Re-interpreting meanings

After I made my last breakup post, siderea left me with some excellent thoughts about it. While there were a lot of good points, these were the parts that resonated the most. She started by describing the reaction that many people have to her:
 
… a lot of people, male, female and otherwise, fall “in like” with me very quickly, because for a lot of them, I “make” them feel good – put more accurately, the way I comport myself in the world is more comfortable to be around than they usually find themselves feeling. They feel – like you describe feeling for the woman you fell for – safe from humiliation or rejection when self-disclosing to me, like they can be more authentically themselves, which is a delicious feeling.
 
Here’s the first confusion: confusing how they feel with me for how they feel about me. It is one of the commonest human errors to decide that because one feels good with someone that they are good.
 
This is problematic first and most obviously because it’s how serial predators of all sorts groom victims: making the victims feel good so that the victims trust the perp to be good. Not pertinent to your case, except to bear in mind how dangerous an error that can be.
 
Less obvious and more pertinent is how that conflation confuses the one doing the conflating as to how much they actually know about the one they are so judging. The confusion of one’s own good feelings for the goodness of the person one attributes those good feelings to obscures what is often a concommitant fact: one doesn’t actually know much about the person who makes one feel good, except that they make one feel good. […]
 
You say, “What was so special was the almost instant feeling of connection” as if that feeling existed independently of any one specific human to have it. Feelings aren’t facts: that feeling of connection was had by you. It was a feeling you were having. That doesn’t mean there “was a connection” in some objective way. Further, saying that the feeling you had was “of connection” is just a projection of a meaning those feelings had. The words “a feeling of connection” don’t actually have any meaning. They’re a handwave that posits that the feelings – which probably all have names, like “adoration”, “pleasure”, “affection”, “delight”, “surprise” – indicate this hazy concept, “connection”.
 
Some of the main lessons I took away from this comment:
 
Part of my pain was in the feeling that I’d had a unique, almost mystical “connection” with someone, that we’d then lost. But as siderea pointed out, “a connection” doesn’t actually mean anything: it was just a way how I interpreted the feelings I had in the presence of my ex, as well as the feelings that I thought she had in my presence.
 
Going from “there was a unique and magical connection” to “there was a person who happened to fall into some kind of mental schema of a ‘safe person’ based on relatively superficial information, and thus made me feel safe, and at some moments there seemed to be mutuality in this” changes one’s perspective a lot.
 
For one, I had been feeling like it was a personal failure, telling of some deeper fundamental flaw in me, that I had screwed things up and “ruined” that connection.
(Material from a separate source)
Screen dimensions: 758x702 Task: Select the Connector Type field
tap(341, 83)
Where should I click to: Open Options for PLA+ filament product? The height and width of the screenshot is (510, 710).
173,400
With the new perspective, it’s more like… Well, there were some moments when those feelings arose and others when they didn’t, and that had more to do with the quirks of our individual psychologies than anything else.
 
And as several people commenting on my last post implied, my side of the “connection” being primarily an emotion that *I* had suggests that recapturing that feeling doesn’t necessarily require finding someone who’s magical and rare and unique in some sense. Rather, it may be much more useful to just work on myself and my own emotions, to make it easier for me to achieve that feeling around people in general. (to use psych terms, this is a major inwards shift of the locus of control)
 
In the few days after reading siderea’s comment, painful memories of various kinds about this relationship kept popping up. It wasn’t very pleasant, but at the same time there was a sense of… my mind pulling up those memories so that it could reinterpret the meaning it had given them, and to then reconsolidate the version of the memory with the updated meaning.
 
Yesterday evening I noticed that I was feeling much less of an urge to go back and “make things right again”, but I still had a compelling need to have my ex think well of me, to fix any respect that might have been lost.
 
I asked myself: why do I feel that this is so important? It made sense to have this desire back when there was still a chance to fix our relationship, but what would fulfilling that desire do now?
 
No answer came back. Instead, the feeling seemed to weaken.
 
This night I had a dream where I was hanging out with my ex, and completely forgetting to think about what she thought of me, just getting absorbed in whatever activity it was that we were doing together.
 
And today I’ve been feeling pretty okay about that whole relationship and breakup thing.